The active ingredient in Roundup, one of the world's most popular weed killers -- and the most commonly used one in the United States -- has been declared a "probable carcinogen" by the World Health Organization. The International Agency for Research on Cancer, an arm of the WHO, released the results of its review of five herbicides and pesticides on Friday.
The French-based agency ranks cancer-causing agents on four levels: known carcinogens, probably or possible carcinogens, not classifiable and probably not carcinogenic. The herbicide glyphosate, the active ingredient in Roundup, was classified by IARC as "probably carcinogenic to humans."
But the classification is not binding, said the IARC. "It remains the responsibility of individual governments and other international organizations to recommend regulations, legislation or public health intervention," the agency said in a statement.

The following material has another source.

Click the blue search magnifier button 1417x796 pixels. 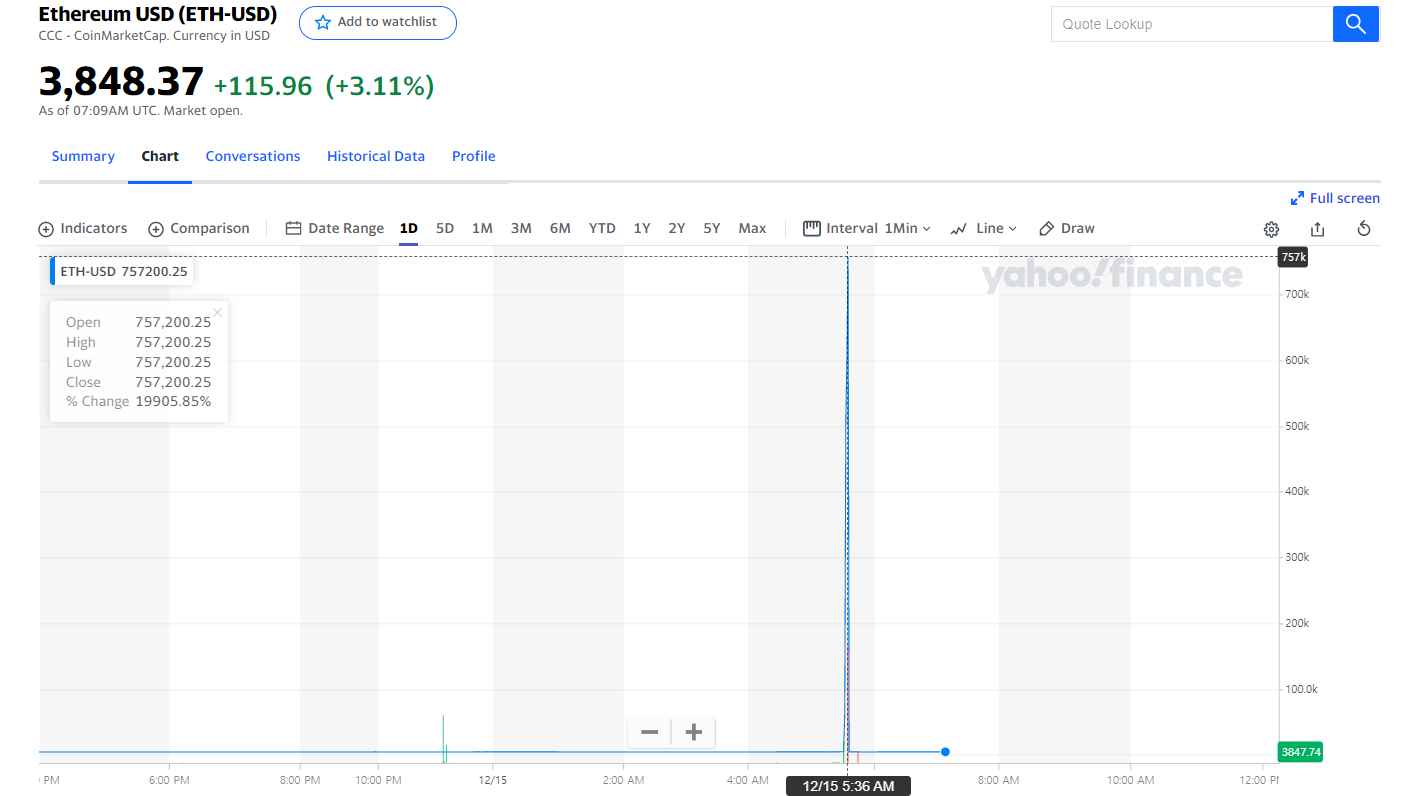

According to the Associated Press, the United States Environmental Protection Agency said it would consider the IARC's evaluation.
The IARC did clarify that the new ruling is mostly directed at the industrial use of the herbicide, and that use by home gardeners does not fall under the same classification. Glyphosate is employed in more than 750 herbicide products and has been detected in the air, during spraying and in foods, reports the IARC.
The determination is sure to alarm the agro-chemical industry and particularly Monsanto, the agribusiness giant that is the leading producer of glyphosate. Worldwide annual sales of the chemical are estimated at $6 billion. The company put out its own statement Friday: "All labeled uses of glyphosate are safe for human health," said Monsanto's Phil Miller, global head of regulatory and government affairs.
“We don’t know how IARC could reach a conclusion that is such a dramatic departure from the conclusion reached by all regulatory agencies around the globe,” said Miller. Monsanto requested an urgent meeting with the World Health Organization to clarify the scientific basis of the ruling.